Когда обо всем этом узнала Глэсс, некорректность высказывания доктора возмутила ее не меньше, чем сама формулировка «женская матка». Она написала ему – впрочем, письмо осталось без ответа, – что за незнание элементарной анатомии у него следовало бы отобрать лицензию и дать ему хорошенько по его мужским яйцам. Кто-то, по всей видимости, решил, что этого недостаточно – через несколько дней на стене его приемной ярко-зеленой краской нацарапали надпись, недвусмысленно призывающую «кастрировать этого чертова мизогиниста». Разумеется, вслед за этим в Визибл наведалась полиция – точнее, молодой, все еще покрытый юношескими прыщами полицейский, красный до ушей, страшно взволнованный и потому с силой дергавший за узкий воротничок рубашки. Прежде всего его беспокойство выдавала усилившаяся секреция слюны – бедняге даже приходилось во время разговора делать небольшие паузы.

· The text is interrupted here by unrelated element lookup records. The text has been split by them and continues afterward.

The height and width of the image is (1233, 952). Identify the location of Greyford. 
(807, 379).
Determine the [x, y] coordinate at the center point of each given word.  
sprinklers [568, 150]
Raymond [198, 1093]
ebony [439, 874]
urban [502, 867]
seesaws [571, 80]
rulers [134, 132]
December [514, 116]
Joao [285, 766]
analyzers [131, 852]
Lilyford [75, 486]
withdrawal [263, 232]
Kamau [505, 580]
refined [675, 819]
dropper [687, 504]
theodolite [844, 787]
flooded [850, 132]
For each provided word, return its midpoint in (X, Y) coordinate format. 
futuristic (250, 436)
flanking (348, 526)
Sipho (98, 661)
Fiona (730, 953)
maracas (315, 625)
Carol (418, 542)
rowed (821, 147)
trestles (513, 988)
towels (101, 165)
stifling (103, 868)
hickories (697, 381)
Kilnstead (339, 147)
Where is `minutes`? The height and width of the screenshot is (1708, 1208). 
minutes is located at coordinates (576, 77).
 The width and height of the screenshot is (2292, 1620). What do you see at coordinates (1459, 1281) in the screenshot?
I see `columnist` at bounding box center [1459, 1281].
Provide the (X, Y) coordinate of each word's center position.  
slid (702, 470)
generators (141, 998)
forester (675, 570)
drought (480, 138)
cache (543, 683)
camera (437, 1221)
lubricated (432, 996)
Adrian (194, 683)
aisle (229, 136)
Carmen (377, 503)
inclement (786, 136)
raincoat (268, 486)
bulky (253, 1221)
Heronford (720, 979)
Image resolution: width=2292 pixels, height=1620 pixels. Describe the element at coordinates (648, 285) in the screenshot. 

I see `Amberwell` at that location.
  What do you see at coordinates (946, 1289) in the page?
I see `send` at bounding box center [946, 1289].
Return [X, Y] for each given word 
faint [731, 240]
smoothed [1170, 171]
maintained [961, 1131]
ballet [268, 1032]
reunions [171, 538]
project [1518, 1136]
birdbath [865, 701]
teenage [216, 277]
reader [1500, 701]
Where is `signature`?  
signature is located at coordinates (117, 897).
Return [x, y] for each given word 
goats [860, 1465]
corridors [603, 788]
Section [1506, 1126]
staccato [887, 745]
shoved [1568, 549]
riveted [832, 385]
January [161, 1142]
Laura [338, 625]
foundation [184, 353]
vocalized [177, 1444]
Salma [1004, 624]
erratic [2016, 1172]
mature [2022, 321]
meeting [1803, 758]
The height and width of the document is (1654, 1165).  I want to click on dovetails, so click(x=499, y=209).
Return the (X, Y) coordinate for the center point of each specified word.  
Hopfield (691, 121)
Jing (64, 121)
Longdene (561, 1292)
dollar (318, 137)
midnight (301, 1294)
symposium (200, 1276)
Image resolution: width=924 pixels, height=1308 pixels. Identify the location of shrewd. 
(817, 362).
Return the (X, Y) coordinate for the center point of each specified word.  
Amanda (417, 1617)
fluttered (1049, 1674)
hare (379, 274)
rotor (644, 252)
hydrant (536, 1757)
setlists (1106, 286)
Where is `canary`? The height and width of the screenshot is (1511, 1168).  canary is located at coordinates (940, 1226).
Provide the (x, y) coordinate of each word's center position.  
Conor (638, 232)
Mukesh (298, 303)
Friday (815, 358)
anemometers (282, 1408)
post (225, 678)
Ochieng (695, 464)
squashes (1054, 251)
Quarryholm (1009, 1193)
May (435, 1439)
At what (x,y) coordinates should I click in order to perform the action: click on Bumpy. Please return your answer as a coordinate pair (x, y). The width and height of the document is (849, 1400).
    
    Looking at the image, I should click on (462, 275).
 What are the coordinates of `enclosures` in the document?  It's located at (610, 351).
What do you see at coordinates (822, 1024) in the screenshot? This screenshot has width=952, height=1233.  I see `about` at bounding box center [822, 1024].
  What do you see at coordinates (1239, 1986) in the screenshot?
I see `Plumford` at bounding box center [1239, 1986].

– Это ваше письмо, верно? – спросил он еще на пороге, помахав перед Глэсс листком, в котором она обращалась к доктору Хоффману.

– Спорим на вашу очаровательную маленькую задницу, – ответила она, что в первый раз заставило полицейского судорожно сглотнуть.

Она провела молодого человека на кухню, поинтересовалась, будет ли он вести протокол допроса, и, когда тот ответил, что в этом нет необходимости, настояла на присутствии меня и сестры. Затем она поставила чайник, и начался крайне познавательный, на мой взгляд, диалог, по большей части переходивший в монолог самой Глэсс, растянувшийся на полчаса. В нем речь шла о мужских половых органах, их общественной пользе и возможном надругательстве над ними от лица обиженных женщин.